Where in the listing does the word "checkbox" appear? Report each line that holds it.

== Information provided

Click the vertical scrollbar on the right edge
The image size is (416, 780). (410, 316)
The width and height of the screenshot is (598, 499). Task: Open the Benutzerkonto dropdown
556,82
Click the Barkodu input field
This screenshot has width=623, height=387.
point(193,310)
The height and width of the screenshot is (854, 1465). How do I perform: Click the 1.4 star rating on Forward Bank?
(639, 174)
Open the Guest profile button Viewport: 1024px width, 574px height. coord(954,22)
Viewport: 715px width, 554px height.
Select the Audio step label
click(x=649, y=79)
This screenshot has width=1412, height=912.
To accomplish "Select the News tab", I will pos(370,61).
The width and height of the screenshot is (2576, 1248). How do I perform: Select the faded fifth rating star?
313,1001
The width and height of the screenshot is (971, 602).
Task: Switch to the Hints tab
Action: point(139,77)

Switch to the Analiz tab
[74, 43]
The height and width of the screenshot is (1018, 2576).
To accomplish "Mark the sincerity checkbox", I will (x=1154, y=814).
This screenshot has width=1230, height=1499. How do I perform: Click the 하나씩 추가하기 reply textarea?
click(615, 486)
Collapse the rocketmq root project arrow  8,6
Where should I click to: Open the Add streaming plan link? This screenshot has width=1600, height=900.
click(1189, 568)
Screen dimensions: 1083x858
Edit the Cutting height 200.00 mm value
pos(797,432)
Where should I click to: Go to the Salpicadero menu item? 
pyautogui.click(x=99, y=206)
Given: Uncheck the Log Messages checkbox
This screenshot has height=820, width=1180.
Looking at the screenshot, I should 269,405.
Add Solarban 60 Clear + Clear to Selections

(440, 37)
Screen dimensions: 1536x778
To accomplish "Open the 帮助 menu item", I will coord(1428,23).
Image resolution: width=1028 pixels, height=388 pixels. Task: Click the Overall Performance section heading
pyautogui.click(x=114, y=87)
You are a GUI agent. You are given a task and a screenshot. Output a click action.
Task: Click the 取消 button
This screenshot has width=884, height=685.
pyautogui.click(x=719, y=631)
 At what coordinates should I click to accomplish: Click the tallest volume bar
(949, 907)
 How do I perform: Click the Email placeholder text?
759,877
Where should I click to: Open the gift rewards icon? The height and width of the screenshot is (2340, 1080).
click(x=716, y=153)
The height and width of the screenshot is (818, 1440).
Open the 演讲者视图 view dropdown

====

Solution for this exercise:
To accomplish "Mark the sincerity checkbox", I will (x=1154, y=814).
Given: Uncheck the Log Messages checkbox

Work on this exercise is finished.